LTCAT: o laudo técnico por trás do reconhecimento de tempo especial
Toda empresa que expõe trabalhadores a agentes nocivos tem uma obrigação que muitos empregados desconhecem até precisar dela anos depois: manter um laudo técnico das condições ambientais de trabalho, o LTCAT, elaborado por profissional habilitado. É esse documento que sustenta tecnicamente o perfil profissiográfico previdenciário entregue ao trabalhador.
O que o LTCAT precisa conter
O laudo deve identificar os agentes nocivos presentes no ambiente de trabalho, medir sua intensidade ou concentração, avaliar a eficácia de equipamentos de proteção coletiva e individual e indicar se essas medidas eliminam, reduzem ou não afastam o risco aos limites de tolerância previstos em regulamento. O Decreto 3.048/1999 exige que o laudo seja elaborado por médico do trabalho ou engenheiro de segurança do trabalho e mantido atualizado pela empresa.
Diferença entre LTCAT e PPP
O LTCAT é o laudo técnico da empresa, de caráter coletivo, que avalia o ambiente de trabalho como um todo; o PPP é o documento individual do trabalhador, preenchido com base nesse laudo, que resume sua exposição pessoal ao longo do contrato. Um LTCAT desatualizado ou tecnicamente falho compromete a validade do PPP emitido a partir dele, o que pode levar o INSS a negar o reconhecimento de tempo especial mesmo havendo prova da atividade exercida.

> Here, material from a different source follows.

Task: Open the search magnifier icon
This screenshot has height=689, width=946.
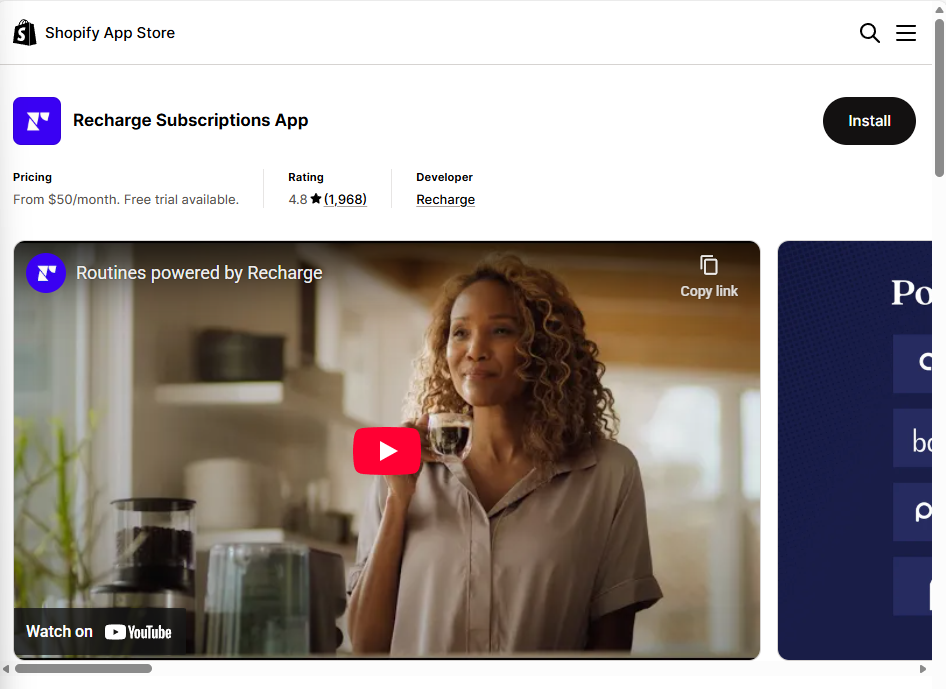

Quando o LTCAT vira alvo de questionamento
É comum o INSS negar a conversão de tempo especial alegando que o laudo apresentado não comprova adequadamente a neutralização do agente nocivo pelo equipamento de proteção individual, especialmente em casos de ruído e agentes químicos. Nessas situações, perícia judicial no próprio local de trabalho, quando ainda existente, ou perícia por similaridade, quando a empresa não existe mais, costuma ser o caminho para revisar a negativa administrativa.

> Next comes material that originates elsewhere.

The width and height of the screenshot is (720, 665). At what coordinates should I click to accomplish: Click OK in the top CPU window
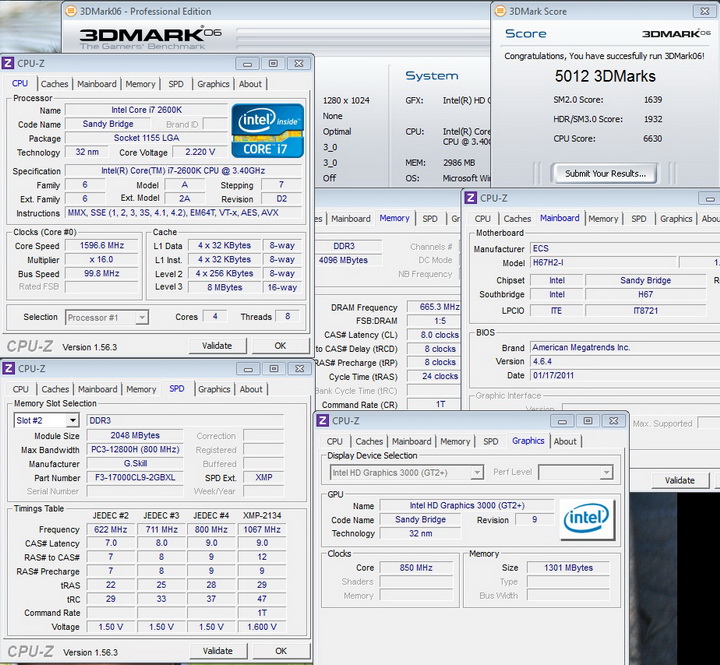280,346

Responsabilidade da empresa pela atualização do LTCAT
A obrigação de manter o laudo atualizado é da empresa, inclusive diante de mudanças no processo produtivo que alterem os agentes nocivos presentes. Empresa que emite PPP com base em LTCAT desatualizado ou tecnicamente inconsistente pode responder por multa administrativa e, em ação judicial movida pelo próprio trabalhador prejudicado pela negativa de tempo especial, pode ser chamada a apresentar o laudo original ou custear nova perícia técnica retroativa ao período discutido.